Topography-driven surface renewal

Authors: Luka Pocivavsek, Joseph Pugar, Robert O’Dea, Sang-Ho Ye, William Wagner, Edith Tzeng, Sachin Velankar and Enrique Cerda


Natural surfaces excel in self-renewal and preventing bio-fouling, while synthetic materials placed in contact with complex fluids quickly foul1,2. We present a novel biophysics-inspired mechanism3,4 for surface renewal using actuating surface topography, generated by wrinkling. We calculate a critical surface curvature, given by an intrinsic characteristic length scale of the fouling layer that accounts for its effective flexural or bending stiffness and adhesion energy, beyond which surface renewal occurs.
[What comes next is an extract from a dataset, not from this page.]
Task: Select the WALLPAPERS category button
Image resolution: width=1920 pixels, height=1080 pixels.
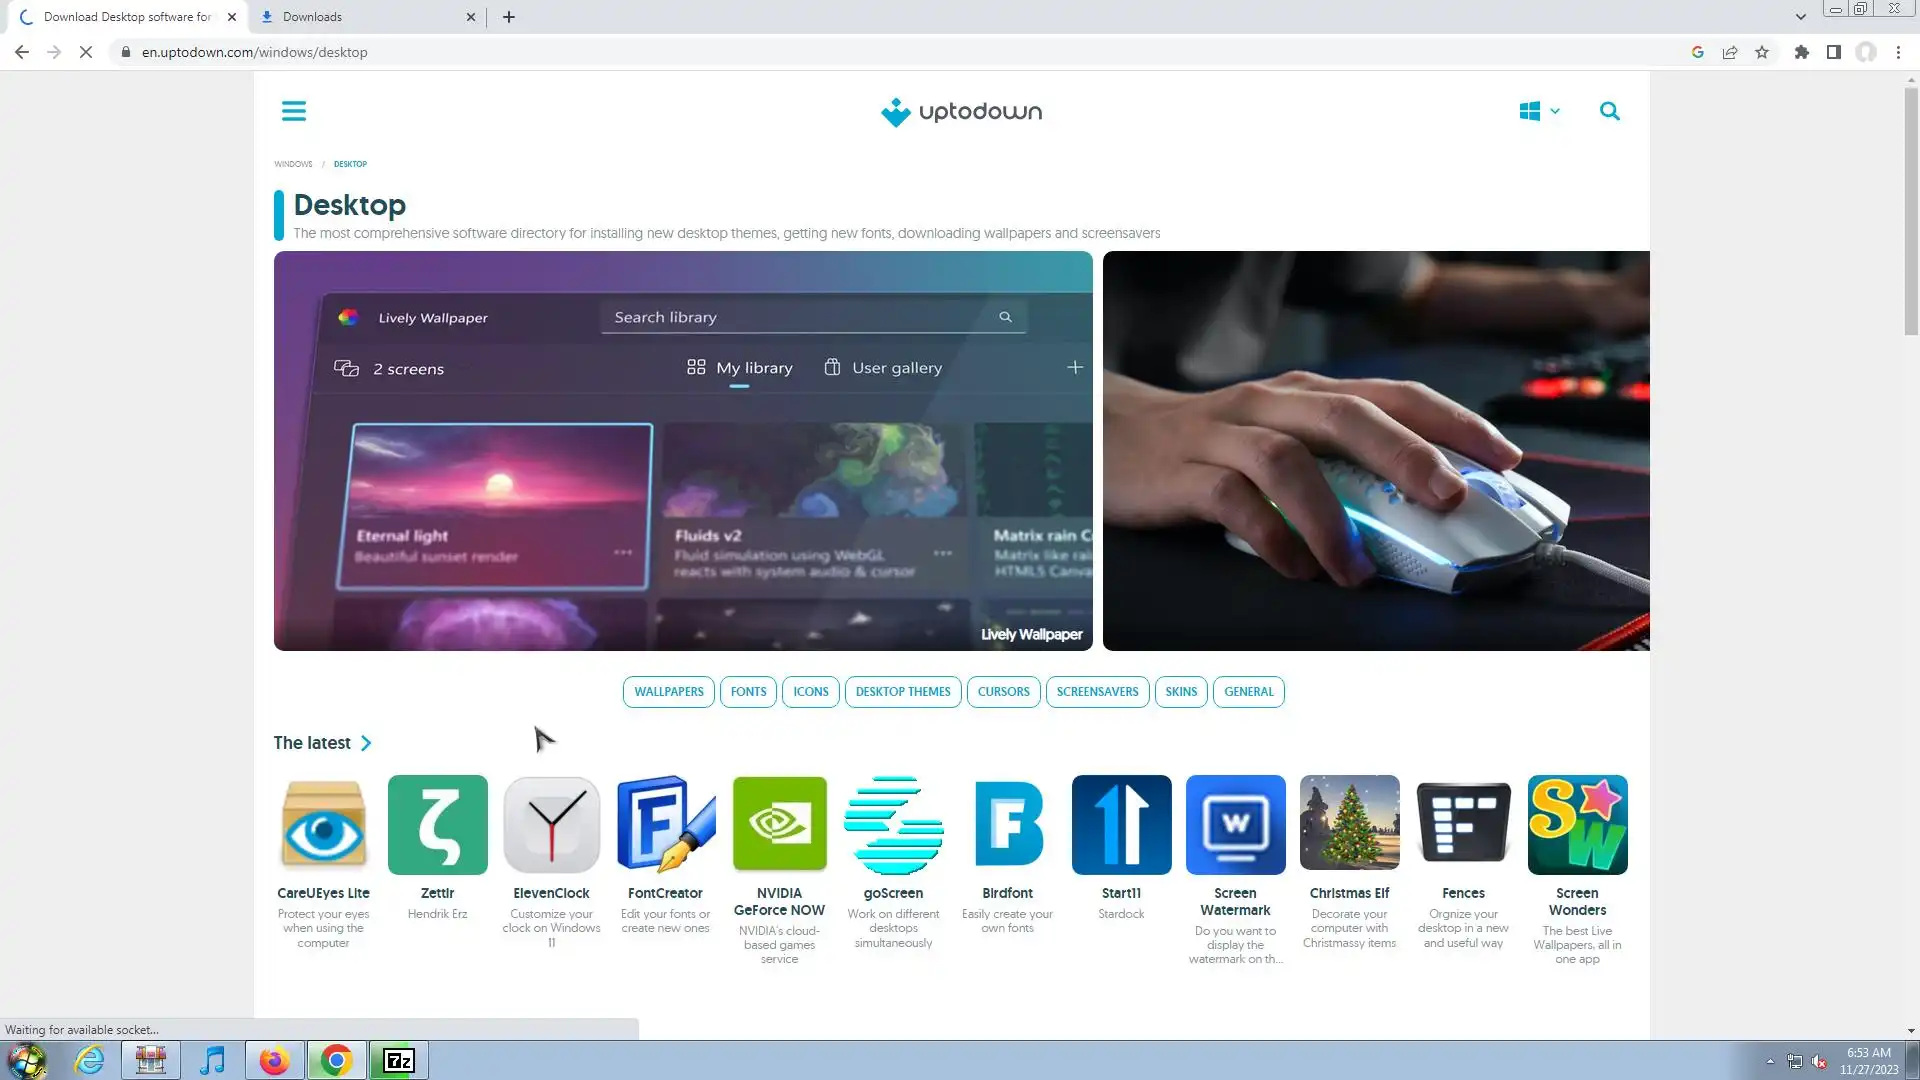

The effective bending stiffness includes the elasticity and thickness of the fouling patch, but also the boundary layer depth of the imposed wrinkled topography. The analytical scaling laws are validated using finite-element simulations and physical experiments. Our data span over five orders of magnitude in critical curvatures and are well normalized by the analytically calculated scaling. Moreover, our numerics suggests an energy-release mechanism whereby stored elastic energy in the fouling layer drives surface renewal. The strategy is broadly applicable to any surface with tunable topography and fouling layers with elastic response.